AGPL doesn't care. MIDI is a network protocol; whether it's bridged to the general Internet is irrelevant to the license.


Here is the text of section 13. I think you are badly misreading it:

> Notwithstanding any other provision of this License, if you modify the Program, your modified version must prominently offer all users interacting with it remotely through a computer network (if your version supports such interaction) an opportunity to receive the Corresponding Source of your version by providing access to the Corresponding Source from a network server at no charge, through some standard or customary means of facilitating copying of software. This Corresponding Source shall include the Corresponding Source for any work covered by version 3 of the GNU General Public License that is incorporated pursuant to the following paragraph.

First of all, it says "your version" has to offer users the ability to download the source.

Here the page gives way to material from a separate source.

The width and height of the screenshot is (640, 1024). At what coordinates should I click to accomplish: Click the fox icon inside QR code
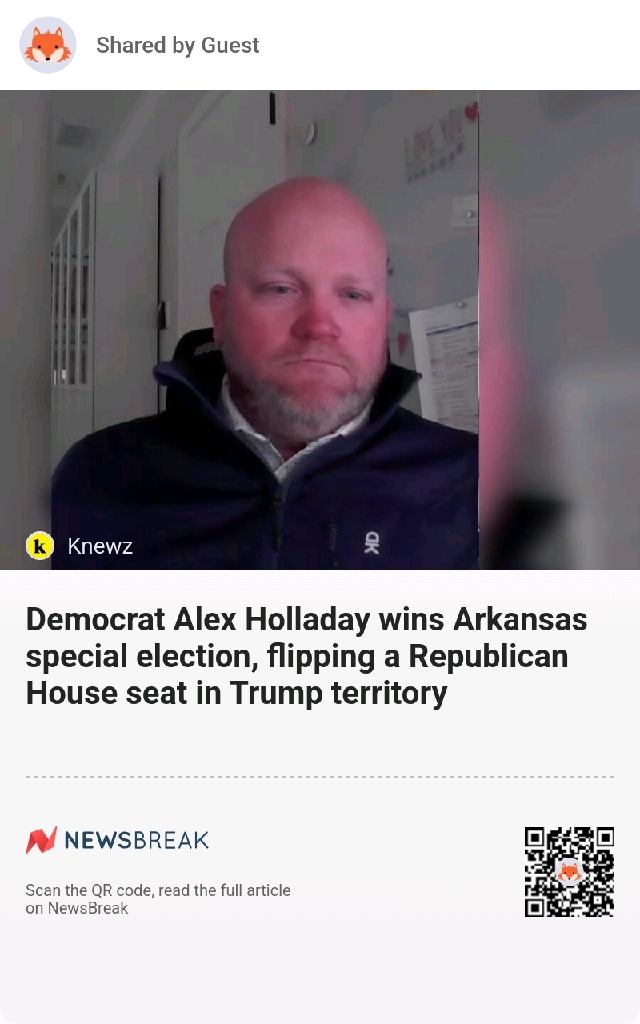[x=569, y=872]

Clearly, a sticker with a URL next to the midi jack would comply. However, it only applies to remote users, so your example is already limited to the corner case where they are connecting to a remote midi device through a network port that doesn't have a UI.

Even then, the license says "if your version supports such interaction" which could be construed to be referring to the phrase that follows the disclaimer instead of the one that precedes it.

Even if you read all of those things in the "you have to serve source code over the network that serves the remote midi protocol" way, the clause "through some standard or customary means of facilitating copying of software" clearly implies that you could (say) offer it over port 443 on some server you run, or via a github link.

In fact, that clause pretty clearly means that only distributing it through some obscure MIDI extension would not put you in compliance with the license.


This is true, but if you were selling a physical musical instrument which included AGPL-licensed software, you could also include a physical copy of the source code on a DVD as per section 6(a). Your argument still stands, but I don't think it is against the spirit of the the licence nor a significant legal risk to ignore section 13 in that (very unusual) case.